Oct.[obe]r 4th. 1894

Rev[eran]d R. Baron1

Dear Sir

Thanks for your letter of Aug. 31st. just received.. No doubt as you say animals are sometimes brought together by saline springs, as in the salt-licks of N. America, but these are several other causes of the accumulation of fossils. Such are, extensive soft bogs in which year by years animals are destroyed, - lakes frozen over in winter leading to many being drowned by the breaking of the ice when great herds are passing over, - and also by frozen rivers which often break up suddenly during the rise of water in early summer and [one word illeg.] [[2]] great numbers of animals which may be crossing over during the time. This happens even more[?] every year in the great Siberian rivers.2 But the statement that the earth, at some former periods, contained more species than now, does not rest on these accumulations only but on the fact that, at certain geological horizons, there are found fossil many more species than near exist in the same regions. Thus, in the later Pliocene3 there were more species of deer in England than now exist in all Europe ; and the three species of Elephants in Malta; - the six horses, & 4 Elephants and numerous camels bisons & deer, in Post Pliocene North America! all [[3]] show this greater riches[?] in species, & the same thing occurs in S. America & Australia.

After writing the first part of this letter I had an attack of inflammation of the eyes which prevented me from finishing it till now (Now. 9th).
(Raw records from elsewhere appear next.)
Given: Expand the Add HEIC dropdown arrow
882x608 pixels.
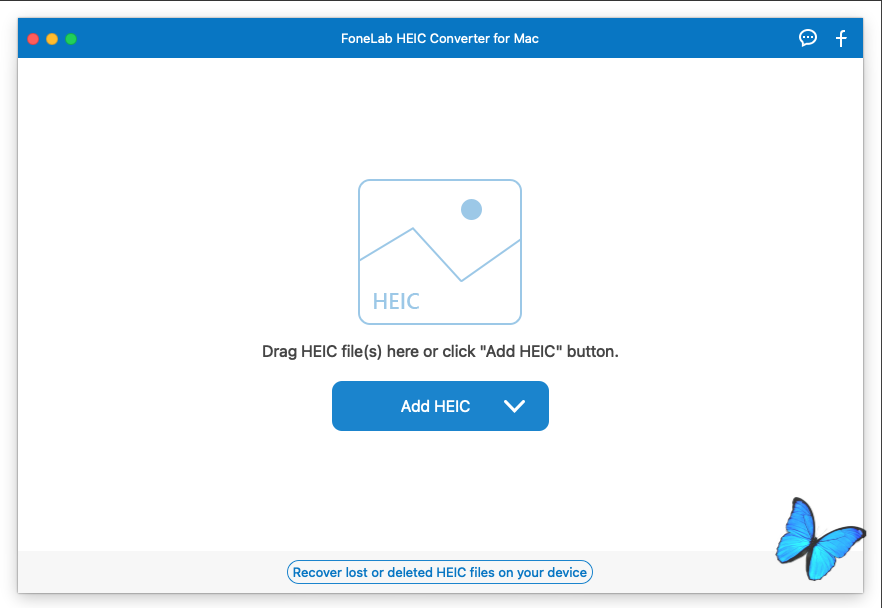Looking at the screenshot, I should click(x=515, y=406).
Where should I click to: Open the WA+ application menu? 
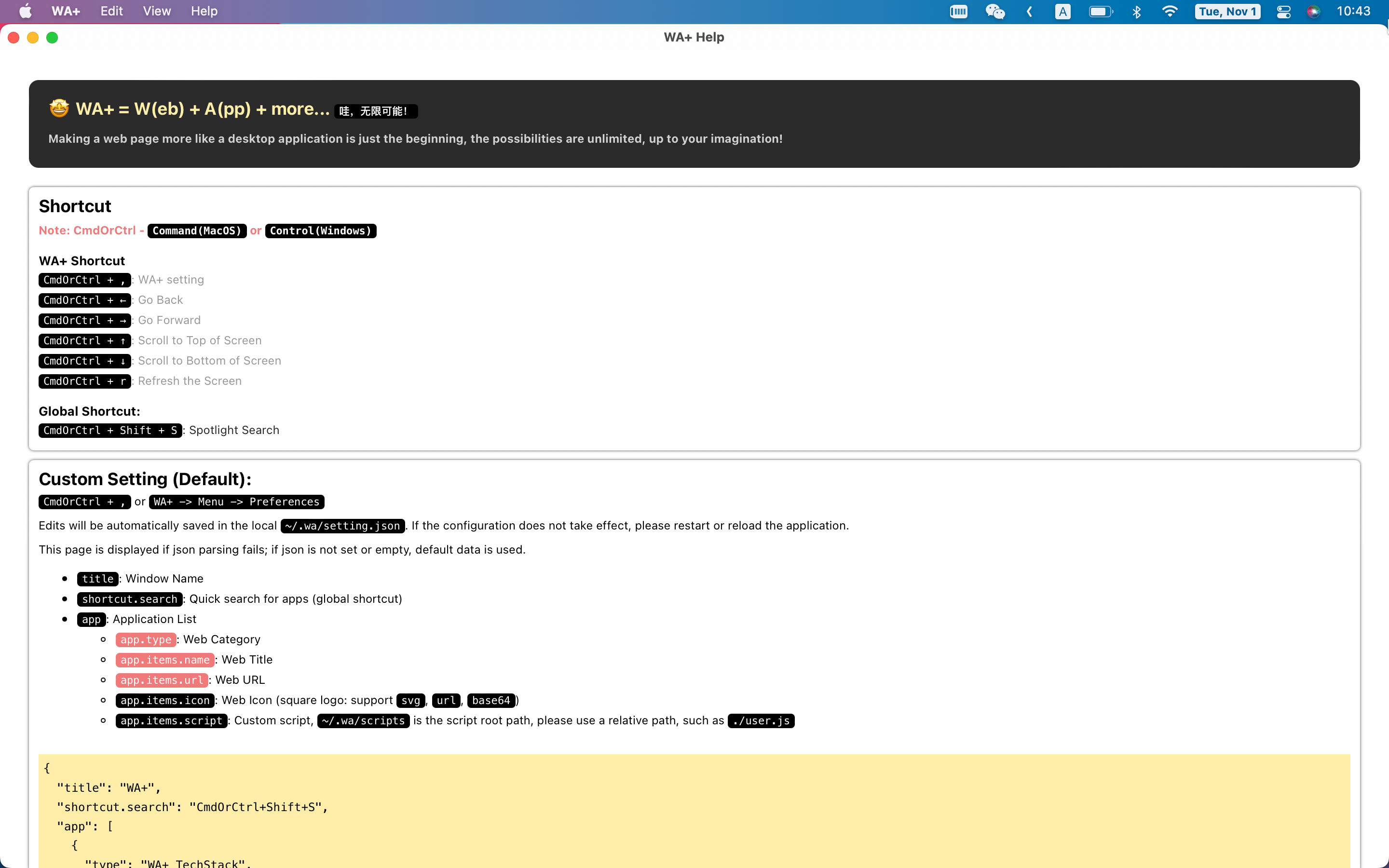click(x=66, y=12)
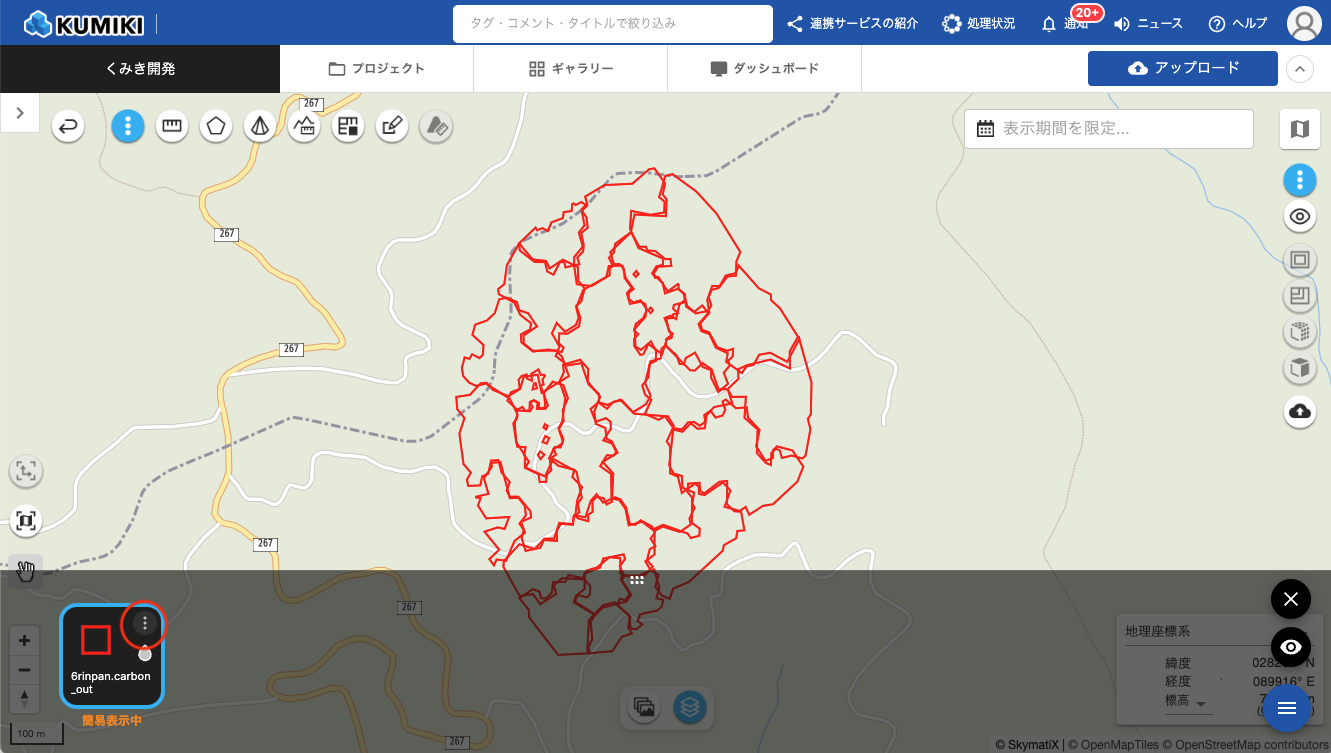1331x753 pixels.
Task: Click the undo return arrow icon
Action: (69, 126)
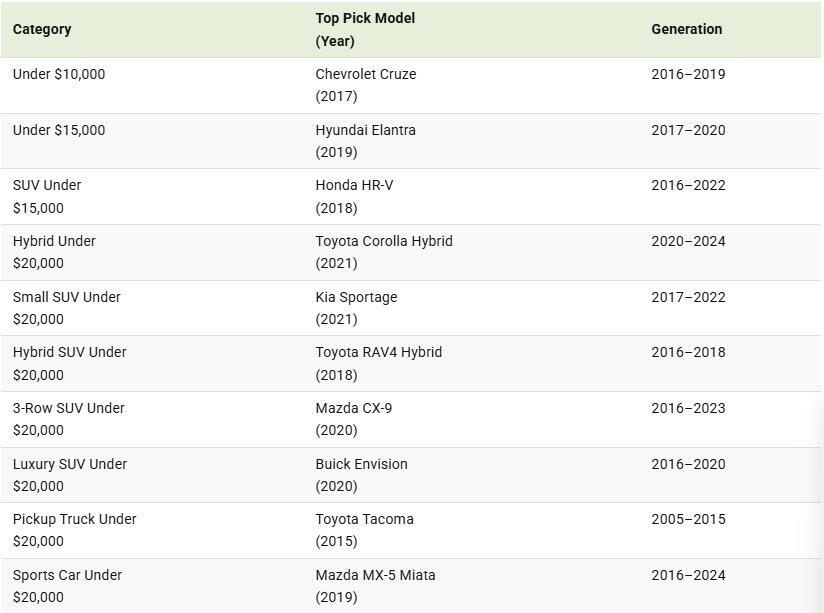Select the Toyota RAV4 Hybrid (2018) cell
This screenshot has width=824, height=613.
[378, 363]
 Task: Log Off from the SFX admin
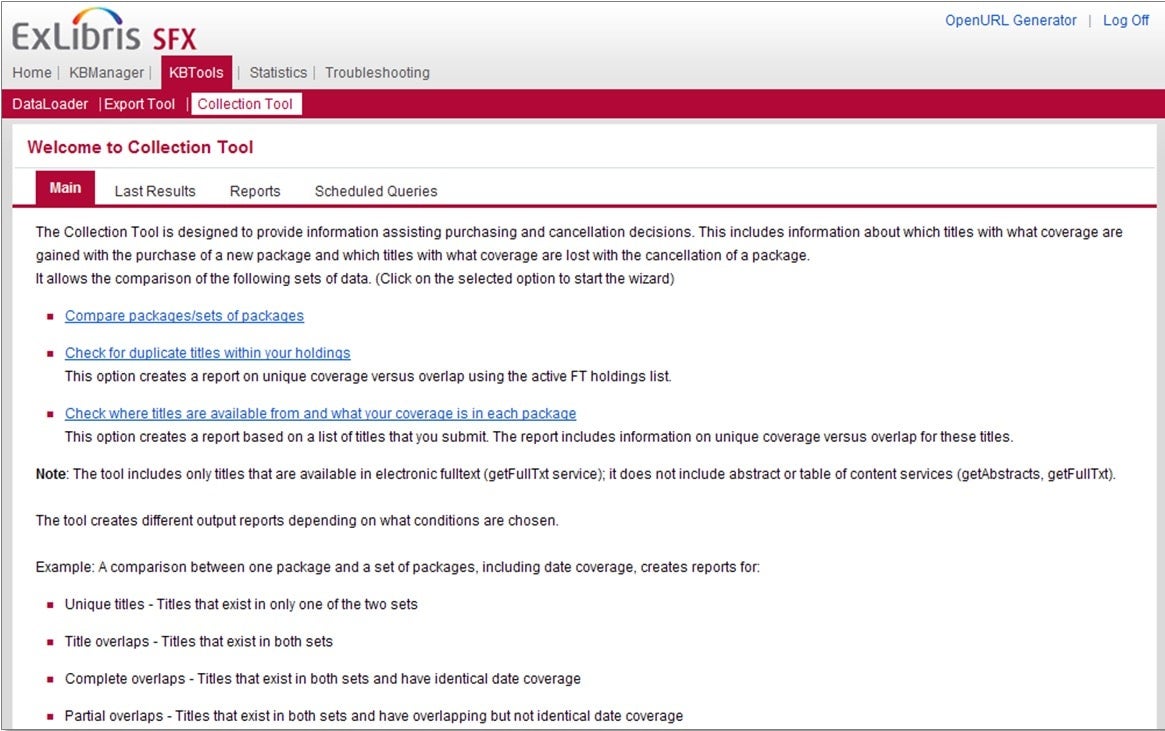point(1125,20)
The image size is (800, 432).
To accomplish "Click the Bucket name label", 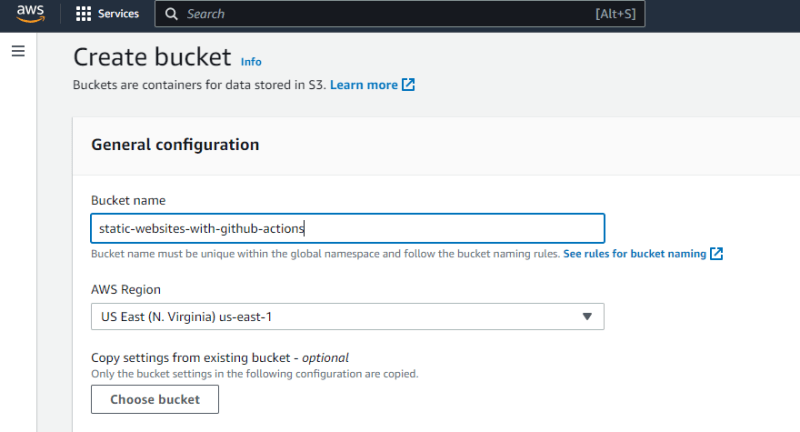I will 128,200.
Should you have the opportunity of obtaining any bulbs, or tubers of orchids, from the temperate parts of Madagascar I should be much pleased to receive a few, as I amuse myself by cultivating a considerable number of curious & ornamental species both in garden & greenhouse. Tubers of terrestrial orchids are best packed in charcoal dust, in small boxes nearly airtight. I have [[4]] received them in good order both from the Cape & Australia when thus packed.

I have read your papers on the botany of Madagascar4 with great interest & have utilised them in the new Ed. of my Island Life. I have not seen your Geological papers as I am not a fellow of the Geological Society, but I will endeavour to see your last paper shortly.

Believe me | Yours very truly | Alfred R. Wallace [signature] -

ENDNOTES

1. Richard Baron (1847 - 1907), Missionary and naturalist.

2. Nov. (number illeg.)th is written and underlined between and slightly above the two sentences.

3. A period in the geologic timescale from 5.3 million to 2.5 million years ago.

4. Baron, Richard. The flora of Madagascar. London: 1889.